[Collected data entries]
========
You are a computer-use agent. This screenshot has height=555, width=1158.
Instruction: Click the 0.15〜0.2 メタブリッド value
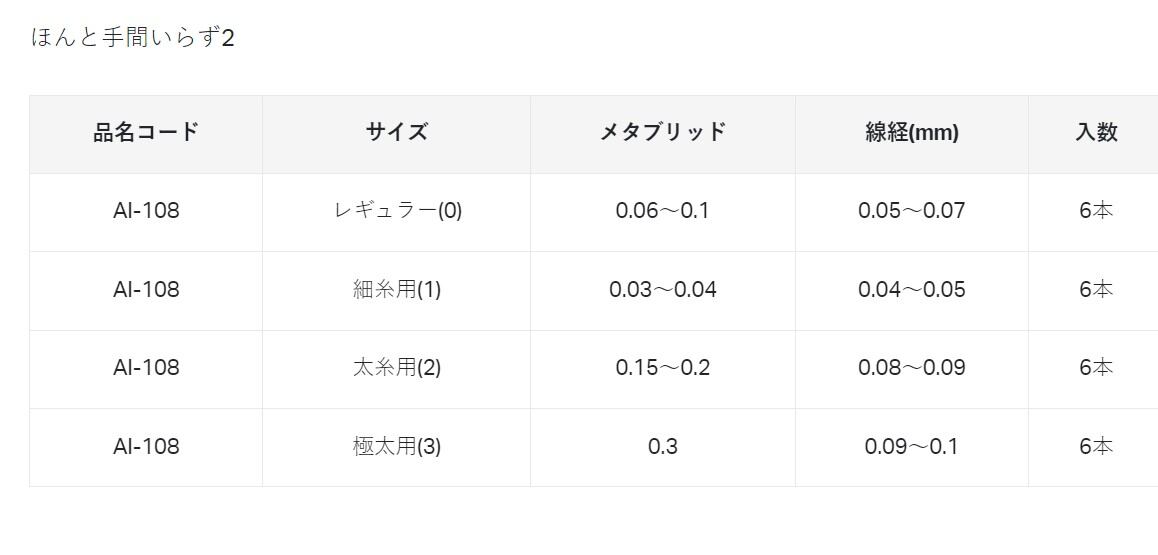(x=663, y=368)
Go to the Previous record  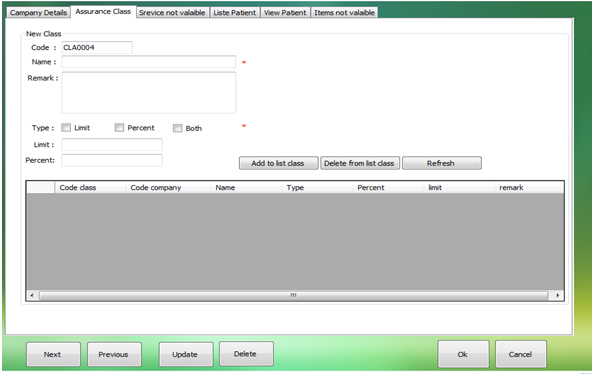tap(114, 354)
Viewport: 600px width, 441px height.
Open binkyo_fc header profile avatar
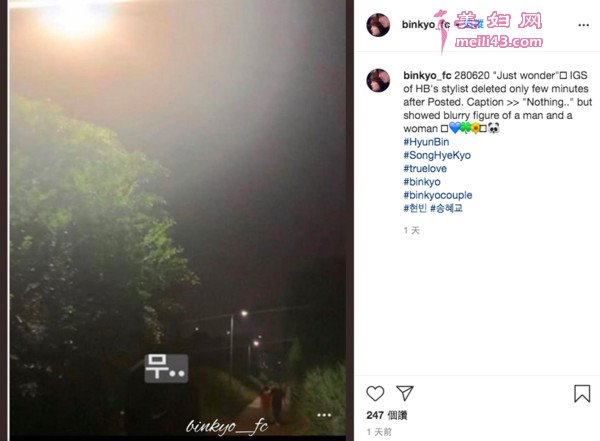coord(378,25)
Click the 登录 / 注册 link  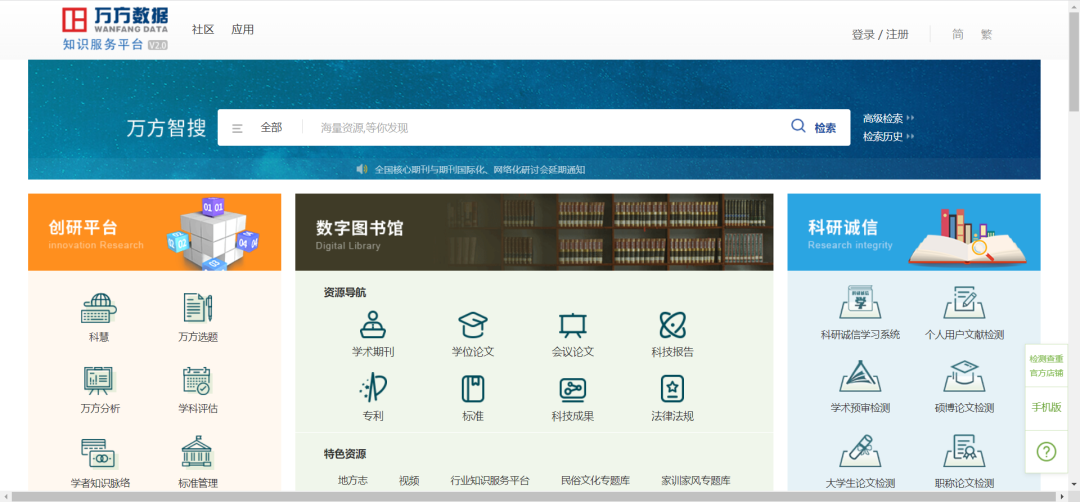pyautogui.click(x=880, y=34)
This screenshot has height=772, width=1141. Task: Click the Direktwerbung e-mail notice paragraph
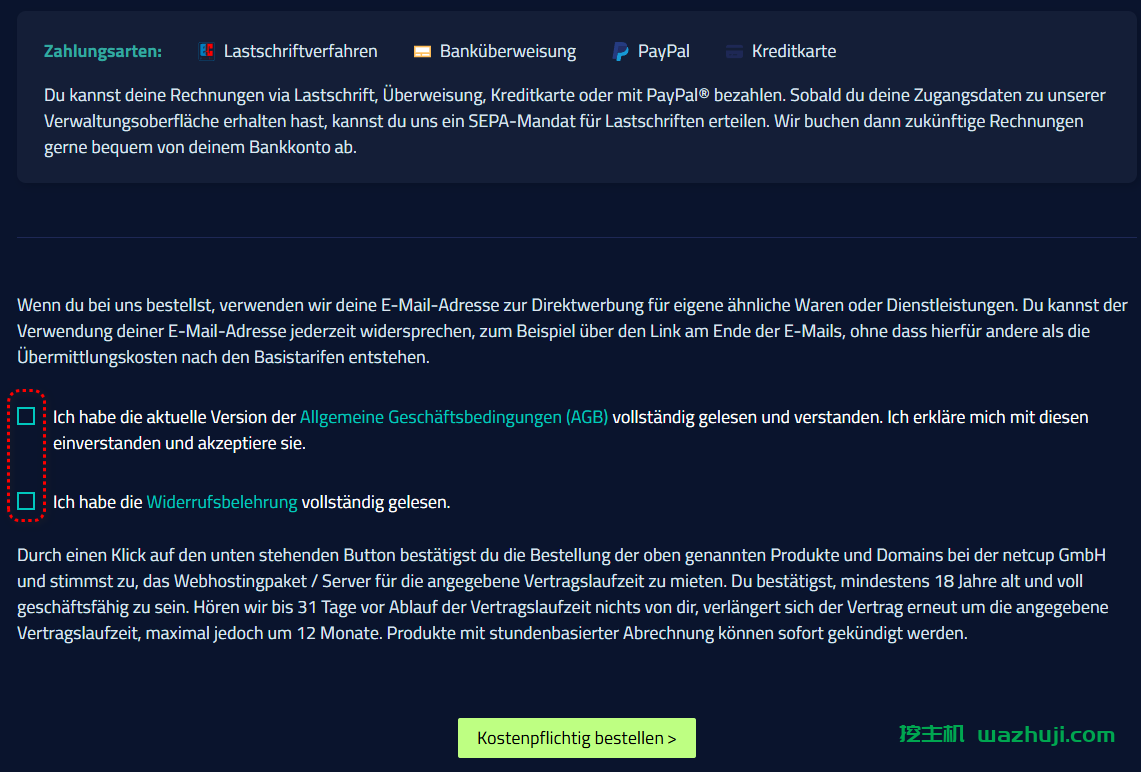click(570, 330)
========
» THE TASK
Each line from the one that holds "This screenshot has height=772, width=1141." through the final line of the data must be retyped exactly; the pictures must not appear.

» PROBLEM SOLUTION
This screenshot has height=772, width=1141. Task: Click the Direktwerbung e-mail notice paragraph
click(570, 330)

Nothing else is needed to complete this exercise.